- manual O & M-mechanical repeated O & M, underground efficiency, frequent errors
- tool assistant-unable to operate in batches, lack of management of batch operation status, and difficulty in locating errors
- rapid business development, lack of O & M accumulation, lack of O & M specifications
- multi-person O & M lacks permission control and centralized logs, which cannot be audited.
- Excessive O & M permissions increase the risk of errors"
- phase 1: manual O & M. It completely relies on manual operation and maintenance. Sometimes, you can tap a few lines of commands in the command line, and sometimes you can use the mouse to operate on several different web pages. Basically, it is guided by the "predecessors, then I started my own journey. I felt uneasy at the beginning of the operation for fear of" damaging "the system. After the operation is skilled, it is easy to take it lightly. It is best to make mistakes and trigger faults.
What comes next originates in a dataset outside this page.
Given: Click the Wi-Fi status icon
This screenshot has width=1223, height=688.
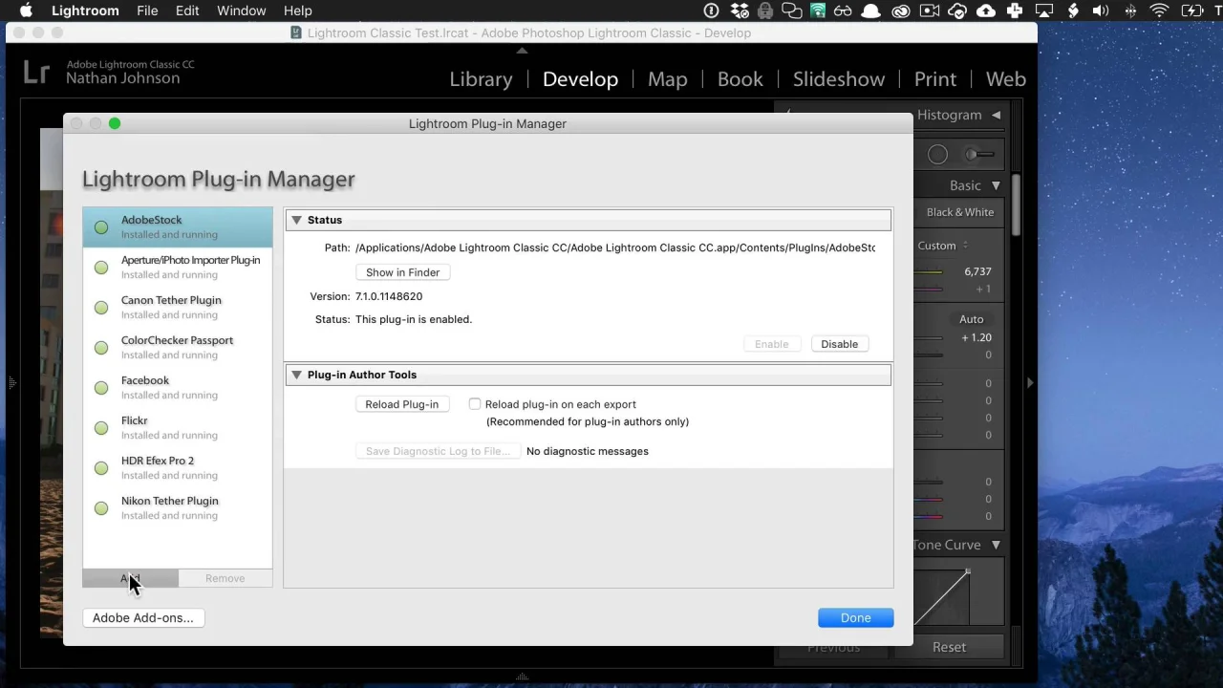Looking at the screenshot, I should pos(1159,11).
- Phase 2: Some O & M scripts and gadgets are gradually accumulated to help complete a single O & M task. Compared with the first phase, the efficiency of completing a single O & M task is much higher. However, when processing a batch of tasks, they are still unable to coordinate and coordinate the status of each task. Script writing is not strict enough, and errors often occur, resulting in the inability to continue using scripts and tools, you need to return to manual O & M.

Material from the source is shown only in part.